Defining policy and program objectives in measurable terms is the first step; difficult as it is, it is but the first and easiest step and is primarily a conceptual exercise. Far more difficult is collecting the data that will make possible the assessments of success or failure. In a multi-jurisdictional context such as the European Union or federal states such as the United States or Canada, one wants local and other sub-national data that can be aggregated on a national or multi-national scale. And this means that the data are collected in the same way to permit their aggregation. This is both expensive and complex. Consider something as simple as assessing the effectiveness of language training programs: one need only look at the language abilities of the students to determine the degree of success of the programs. But digging only a little reveals enormous practical complications for something as conceptually simple as language training. Few countries require exiting students to take a test at all. Few national jurisdictions have established standardized national testing procedures, let alone produced the tests themselves, hired examiners or contracted for their services, established processes for aggregating the results to develop a national assessment of success. Doing so is not only practically complex but extremely expensive. In most cases, standardized national testing would require a policy change in the form of a requirement that students be subjected to an “exit test”, something that could be politically controversial to say the least. And in the case of multi-lingual jurisdictions such as Canada or the EU, having multiple but comparable tests adds to the administrative challenges. Again, evaluating the relative success of language training is among the easiest of integration policy assessments. Establishing measures for social cohesion policy, anti-discrimination policy, workplace outcomes, education outcomes, and other social integration outcomes will be far more complex both conceptually (e.g., what to measure and how to establish causality) and administratively.

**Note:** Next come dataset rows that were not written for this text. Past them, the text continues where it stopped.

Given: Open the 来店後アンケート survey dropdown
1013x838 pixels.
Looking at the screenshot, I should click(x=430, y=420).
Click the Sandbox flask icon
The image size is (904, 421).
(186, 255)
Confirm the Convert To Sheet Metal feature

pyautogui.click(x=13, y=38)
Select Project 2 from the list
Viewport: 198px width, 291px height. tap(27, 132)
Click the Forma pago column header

In general, data collection ought to be made part of regular program operations and done both locally, at the site of service delivery, and nationally or regionally as in the case of the EU. But this will require program operations to be altered significantly to make such data collection an integral part of program delivery. Normally, those responsible for delivering programs or services are ill-equipped to manage data collection for the simple reason that their attention lies elsewhere, and their operations are designed for service delivery and not for evaluation. Therefore, those working in program operations will need to be offered data collection guidelines, materials, forms and so on that will not only be effective but easy to use. Furthermore, owing to the additional time that such data collection takes, the offices will need resources to take on this additional responsibility. This is no small matter. If useful and credible evaluations are to be the result, the data collection must be well-done; it must become a serious part of doing business and service providers will need to be sufficiently equipped to do so, otherwise data collection will become an impediment to business and therefore, neglected. The hard work of determining measurable objectives, stated as measurable outcomes, of developing measurement instruments for each of the “indicators”, and the broad objective of ensuring value-for-money spent will be lost if insufficient attention is paid to the collection of necessary data.

The EU’s Common Basic Principles for immigrant integration, although a significant achievement in themselves, are but the starting point for determining whether immigrants to Europe are integrating or not. The nitty-gritty hard work remains.

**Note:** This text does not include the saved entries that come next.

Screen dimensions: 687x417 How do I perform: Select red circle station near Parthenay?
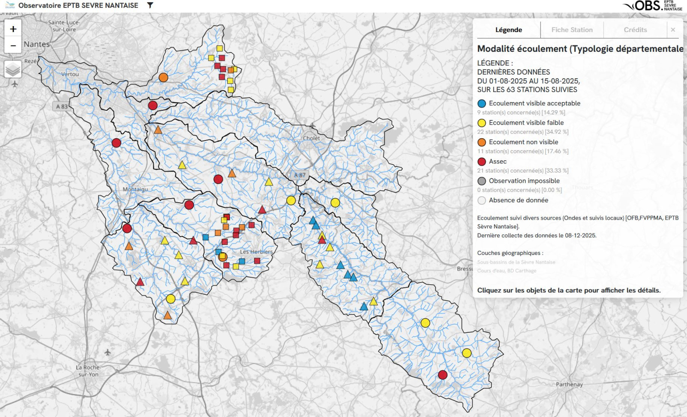[x=442, y=375]
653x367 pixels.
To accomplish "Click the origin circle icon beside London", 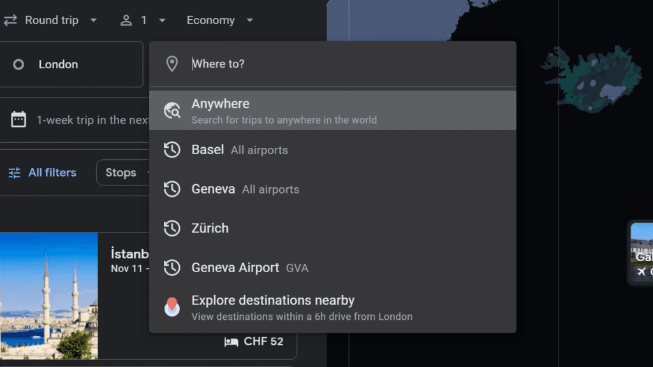I will pyautogui.click(x=18, y=64).
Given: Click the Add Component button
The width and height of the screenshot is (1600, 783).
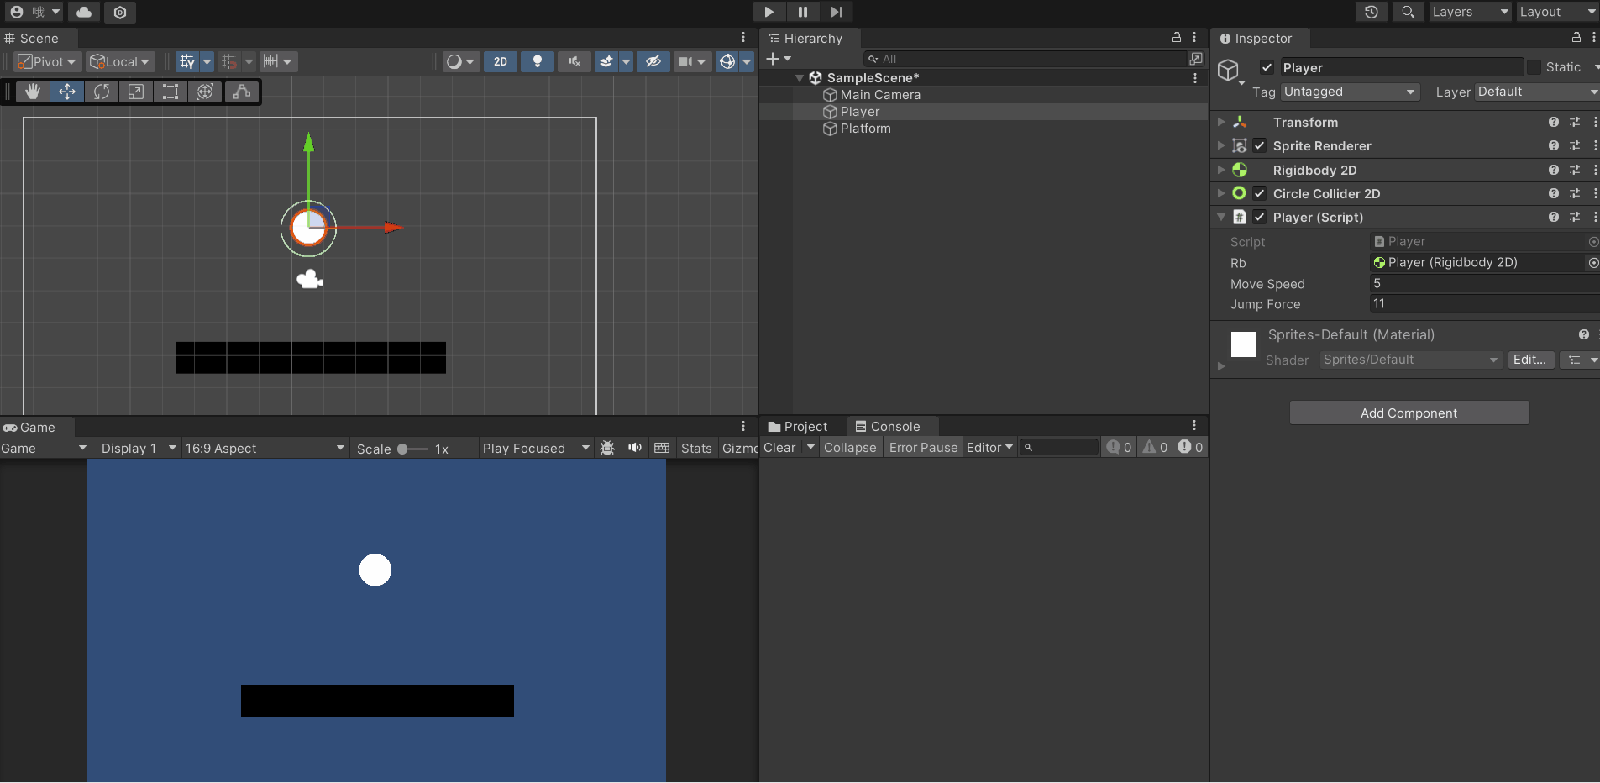Looking at the screenshot, I should (x=1409, y=413).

Ü Prof. Michael Keith: New monitoring frameworks should definitely be region specific. But this can only take place within settings that are nationally regulated and continentally compatible.

We need to understand the development of new monitoring frameworks in the context of the mutualisation of risk that lies at the heart of models of the welfare state. The core principle of welfare state legitimacy rests on a sharing of both the benefits of contemporary society and a collective response to its perils. In the last three decades across the globe this has been challenged by both the individualisation of these costs and benefits generated by the inadvertent impact of factors such as the ageing of affluent societies (and the consequent pension time bombs, costs of looking after the elderly and the refigured proportions of working and retired populations) and the deliberate impacts of some economic policies to increase the responsibility of individual people for their own welfare (in flexible labour markets, restricted access to welfare programmes, increased focus on personal savings and pensions plans). If the latter is sometimes identified as ‘neo-liberal’ economic orthodoxy, it is the former that (coupled with migrant mobilities) also challenges the ways in which we think about welfare systems that prioritise ‘membership’ and those that prioritise criteria of universal ‘social need’.

Welfare systems that prioritise welfare needs will inevitably favour migrant populations, those that favour ‘membership’ will always disadvantage them. In this context the problematic of the integration and rights of migrants needs to be thought through in terms of the parallel dynamics of social change; the forces of ‘place shaping’ and community building that emerge in areas of migrant settlement. The economic benefits of liberal labour markets and the social and cultural benefits of cosmopolitan diversity need to be set against the challenges and insecurities of rapid social change. When we return to the different geographical scales at which these dynamics operate there is considerable evidence that it is at the level below that of the nation state that these changes and challenges are most profound.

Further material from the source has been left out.